--- TEXTE FOURNI ---
Intérêt social de la société

RÉPRESSION

Abus des biens sociaux et de pouvoirs

Code de commerce – Partie législative

LIVRE II : Des sociétés commerciales et des groupe- ments d’intérêt économique
TITRE IV : Dispositions pénales
Chapitre Ier : Des infractions concernant les sociétés à responsabilité limitée

LIVRE II : Des sociétés commerciales et des groupe- ments d’intérêt économique
TITRE IV : Dispositions pénales
Chapitre II : Des infractions concernant les sociétés anonymes

Section 2 : Des infractions relatives à la direction et à l’administration

LIVRE II : Des sociétés commerciales et des groupements d’intérêt économique
TITRE IV : Dispositions pénales
Chapitre III : Des infractions concernant les sociétés en commandite par actions

Textes répressifs

(ordonnance n°2016-301 du 14 mars 2016)
Articles Informations
Art. L. 241-3 Code com. SARL

« Est puni d’un emprisonnement de cinq ans et d’une amende de 375 000 €. »

« 4° Le fait, pour les gérants, de faire, de mauvaise foi, des biens ou du crédit de la société, un usage qu’ils savent contraire à l’intérêt de celle-ci, à des fins personnelles ou pour favoriser une autre société ou entreprise dans laquelle ils sont intéressés directement ou indirectement.

5° Le fait, de faire de mauvaise foi, des pouvoirs qu’ils possèdent ou des voix dont ils disposent, en cette qualité, un usage qu’ils savent contraire aux intérêts de la société, à des fins personnelles ou pour favoriser une autre entreprise dans laquelle ils sont intéressés directement ou indirectement. »
--- DONNÉES FOURNIES ---
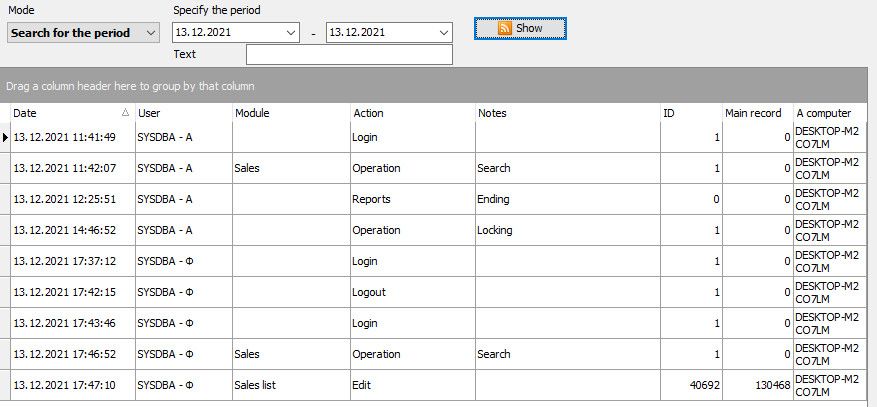Click the ID column header
The image size is (877, 407).
tap(690, 113)
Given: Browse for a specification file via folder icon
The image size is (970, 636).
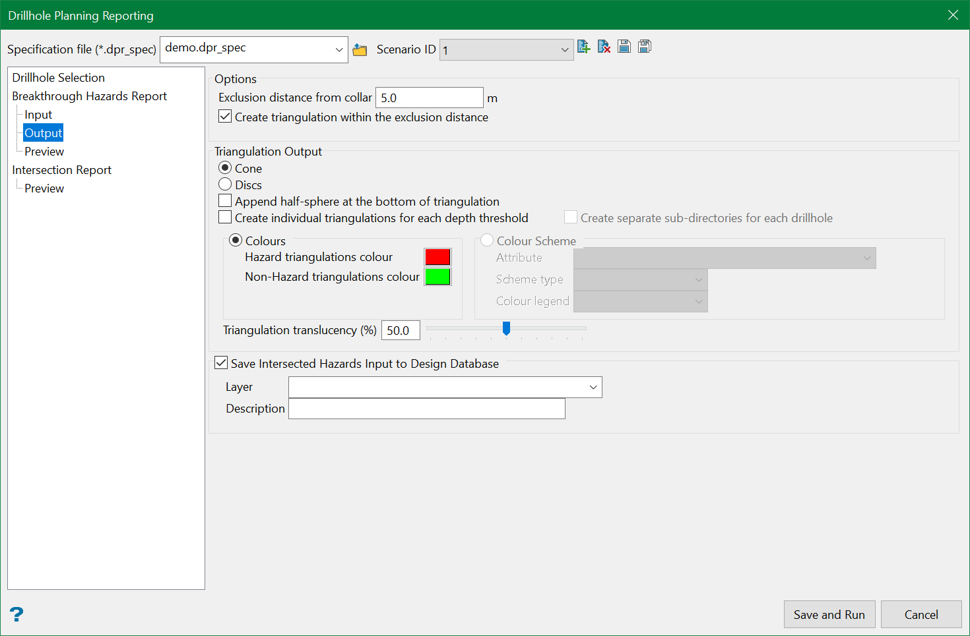Looking at the screenshot, I should (360, 49).
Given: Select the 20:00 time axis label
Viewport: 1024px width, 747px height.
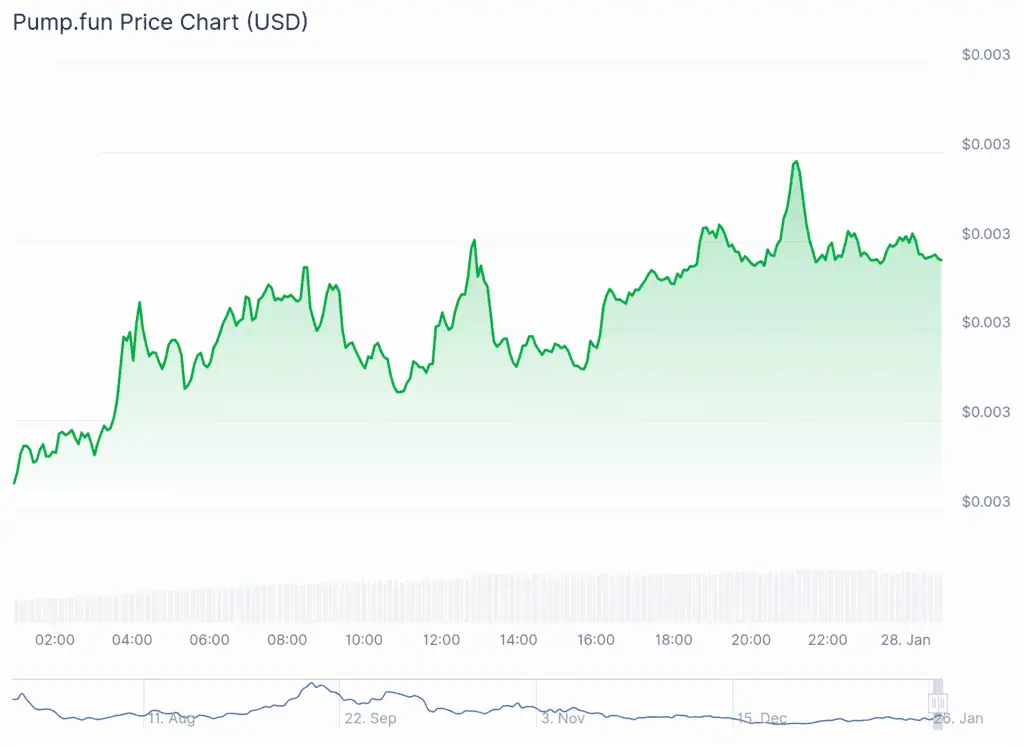Looking at the screenshot, I should (x=751, y=640).
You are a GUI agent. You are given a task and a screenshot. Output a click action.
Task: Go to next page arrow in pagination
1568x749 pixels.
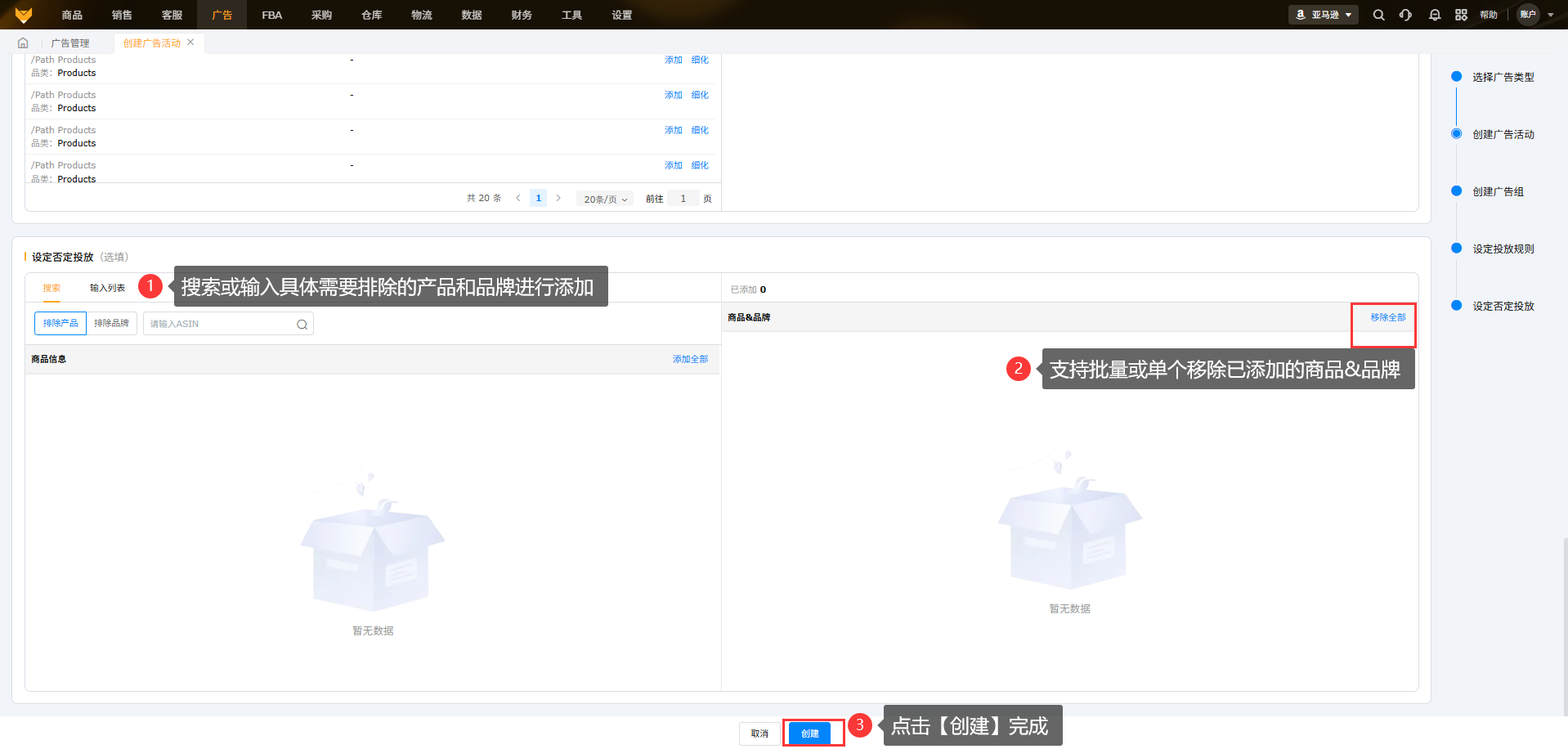558,198
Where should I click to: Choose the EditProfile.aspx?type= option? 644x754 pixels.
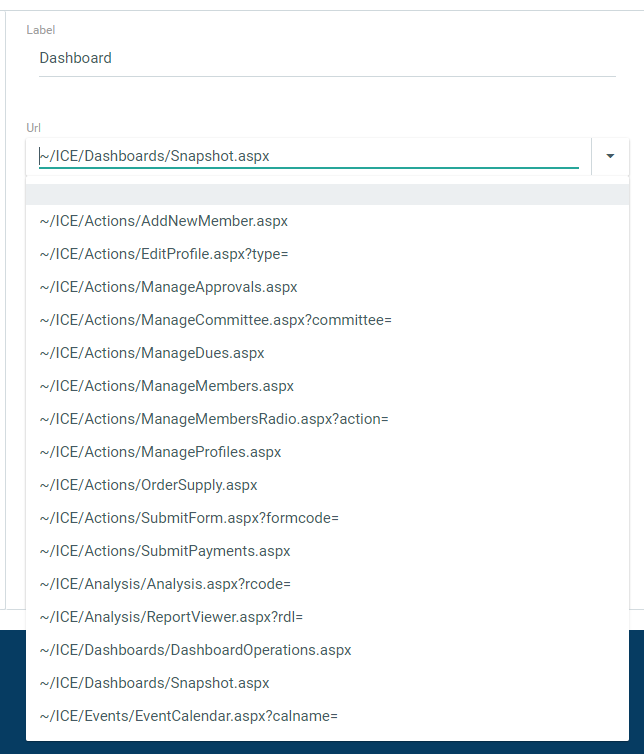[164, 254]
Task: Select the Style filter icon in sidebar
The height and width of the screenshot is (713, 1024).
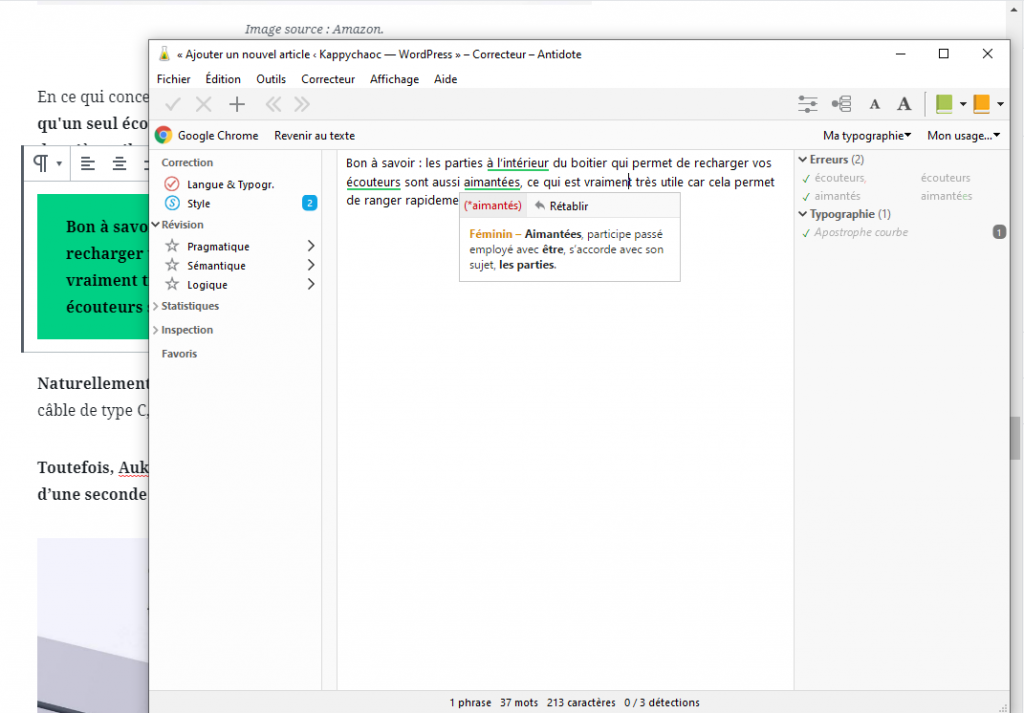Action: [171, 204]
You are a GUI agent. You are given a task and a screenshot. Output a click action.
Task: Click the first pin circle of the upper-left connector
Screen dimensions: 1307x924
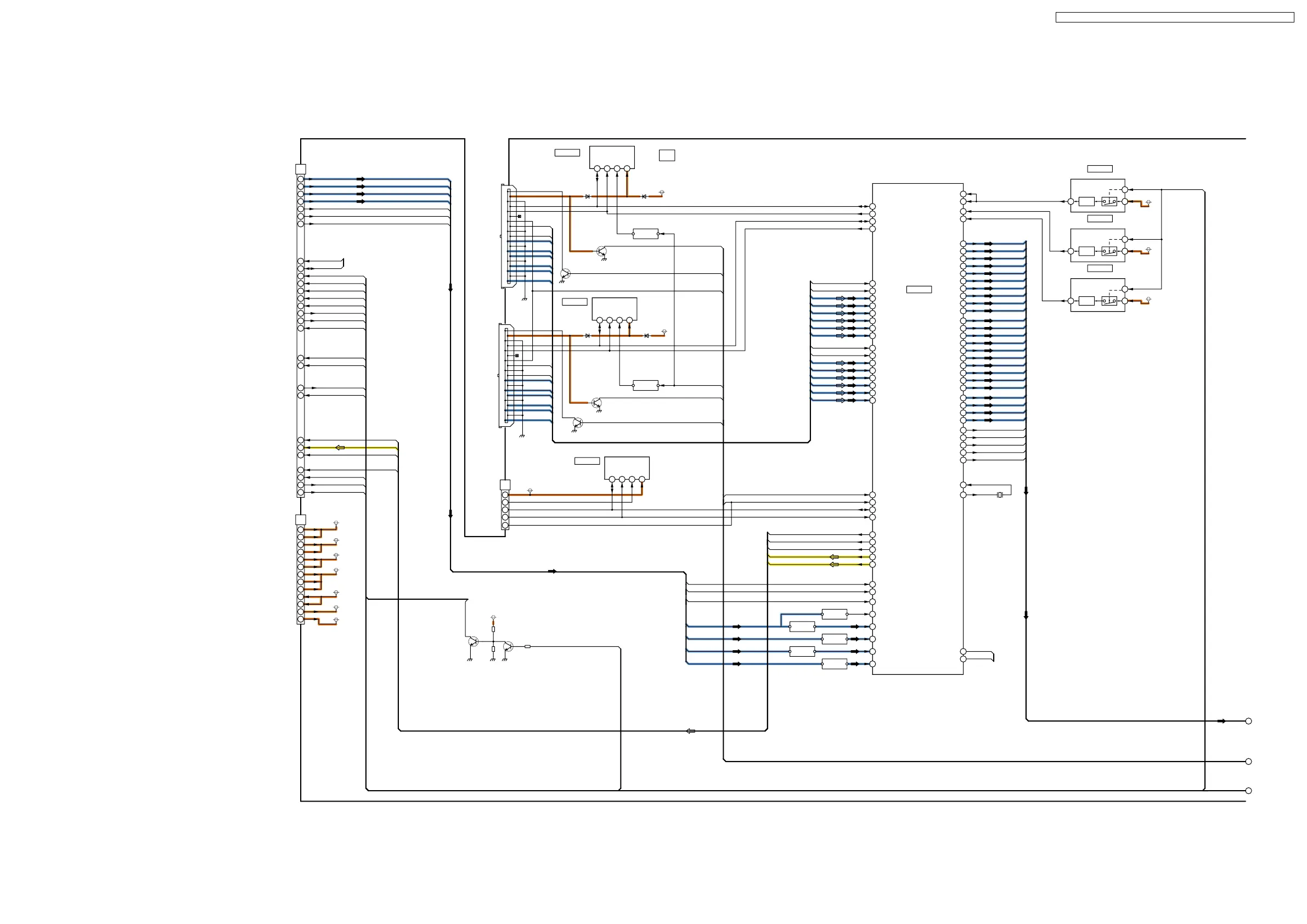click(301, 179)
---
--- TÂCHES À RÉALISER ---
(A) Quel montant d'amende le texte sur l'abus des biens sociaux prévoit-il ?
(B) Recopiez fidèlement le passage du texte sur l'abus des biens sociaux, de « LIVRE II : Des sociétés commerciales et des groupements » à « 14 mars 2016) ».

--- RÉSULTATS OBTENUS ---
(A) Une amende de 375 000 €.

(B)
LIVRE II : Des sociétés commerciales et des groupements d’intérêt économique
TITRE IV : Dispositions pénales
Chapitre III : Des infractions concernant les sociétés en commandite par actions

Textes répressifs

(ordonnance n°2016-301 du 14 mars 2016)